BEMIDJI - How many of us would like a second chance, an opportunity to make a new life in a place chosen from a beautiful picture - a place where no-one knows your name?
Sounds rather exciting and adventurous but if you were just released from prison for manslaughter it takes on a whole new meaning for you and your chosen destination.
And so it goes for Percy Talbot, the lead character in "The Spitfire Grill," an uplifting musical based on the movie released in 1996, and the rural community of Gilead.
Brought to life by local actor Alle Bowman, Percy lets us believe in second chances, giving hope in the possibilities of new beginnings.

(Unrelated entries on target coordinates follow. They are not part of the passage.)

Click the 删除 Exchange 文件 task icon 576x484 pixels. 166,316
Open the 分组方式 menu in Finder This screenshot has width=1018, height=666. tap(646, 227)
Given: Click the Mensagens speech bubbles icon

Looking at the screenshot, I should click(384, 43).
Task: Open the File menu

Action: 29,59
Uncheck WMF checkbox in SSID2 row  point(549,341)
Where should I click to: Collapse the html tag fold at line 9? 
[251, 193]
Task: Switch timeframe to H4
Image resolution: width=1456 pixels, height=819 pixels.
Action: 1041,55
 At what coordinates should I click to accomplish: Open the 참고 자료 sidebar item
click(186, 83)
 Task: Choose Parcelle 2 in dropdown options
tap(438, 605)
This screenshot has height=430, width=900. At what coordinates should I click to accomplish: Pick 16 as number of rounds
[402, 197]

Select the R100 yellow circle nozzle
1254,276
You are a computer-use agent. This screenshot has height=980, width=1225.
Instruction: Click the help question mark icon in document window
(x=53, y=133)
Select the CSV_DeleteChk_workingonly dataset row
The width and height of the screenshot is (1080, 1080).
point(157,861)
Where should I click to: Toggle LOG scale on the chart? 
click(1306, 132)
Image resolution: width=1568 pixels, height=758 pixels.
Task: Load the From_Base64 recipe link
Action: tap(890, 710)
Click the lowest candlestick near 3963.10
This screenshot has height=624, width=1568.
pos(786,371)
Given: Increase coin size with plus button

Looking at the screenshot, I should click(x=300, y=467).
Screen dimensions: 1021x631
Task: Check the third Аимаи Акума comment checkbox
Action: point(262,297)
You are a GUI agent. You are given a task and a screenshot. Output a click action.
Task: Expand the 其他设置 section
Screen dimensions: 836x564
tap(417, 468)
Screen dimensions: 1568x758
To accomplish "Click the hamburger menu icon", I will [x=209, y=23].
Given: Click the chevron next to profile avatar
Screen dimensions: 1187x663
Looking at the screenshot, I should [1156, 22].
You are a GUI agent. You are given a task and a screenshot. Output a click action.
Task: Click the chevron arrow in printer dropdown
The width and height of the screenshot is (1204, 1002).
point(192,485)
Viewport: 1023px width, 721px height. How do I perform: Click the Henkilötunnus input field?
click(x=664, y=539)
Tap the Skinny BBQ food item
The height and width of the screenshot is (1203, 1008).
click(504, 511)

In her quest for a fresh start, she has chosen a small town in rural Wisconsin from a photo taken on a lovely fall day, showing her youth as she chooses her life's direction as one would a new dress. Shortly following her arrival in the nearly deserted community, she lands a job and a place to stay in the local greasy spoon, The Spitfire Grill. She soon finds appearances can be deceiving, even in beautiful pictures from outdated brochures.
From the owner Hannah, played by veteran actor Nancy Marvy, as a crusty woman who has convinced herself and her customers that she needs "nobody for nothing," to Effy the town gossip, Percy is badgered in that way only locals can do. But Percy manages to give it right back, going blow for blow, confirming she has indeed found her home in the aptly named eatery. Her journey from a prison-induced attitude of corrosive guilt to self-forgiveness is assisted by engaging characters portrayed by a cast of masterful actors; Bonni Allen as Shelby, Aleks Knezevich as Joe Sutter, Bryan Dobson as Caleb Thorpe, Catherine Battocletti as Effy and Mark Fulton as Eli Ferguson. Together, they take the audience along on the ride from apprehensive isolation to community and open, joyous and unaffected caring, needing the transformation in themselves as much, or perhaps even more than Percy does.
The Spitfire Grill opened off-Broadway in the week following the 9/11 disaster. Because of this unfortunate timing, the poignant production didn't receive the audiences or accolades it deserved, although the critics gave it their seal of approval. The play touches on close-to-home themes, such as an economically depressed small town, a child lost in battle, and a marriage on the rocks. Chosen by Artistic Director Terry Lynn Carlson in his premier performance for the Paul Bunyan Playhouse, he gives these serious issues a light touch, allowing the audience to be captivated by the sincerity of the language and the folksy musical score. Abe Hunter leads the musical cast comprised of cellist Eric Haugen, violinist Melanie Hansen and guitarist Michael McKeown as they weave their magical musical spell and the realistic set on the stage of the Chief Theater is beautifully lit as designed by Paul Epton. Stage Manager Teresa Rankin coordinates Micayla Thibeault-Spieker on props and costumes are once again created by long-time Paul Bunyan Playhouse designer Kay Robinson, with alum Caleb Fricke as the technical director.
Performances of The Spitfire Grill are underwritten by The Edgewater Group and opens at 8 tonight in the Historic Chief Theater.
The show continues through June 16. Ticket prices for the 8 p.m. performances are $22 for adults, $15 for students and $20 for groups of 10 or more. Tickets for the Sunday matinee, at 2 p.m. Sunday, are $15 for all ages.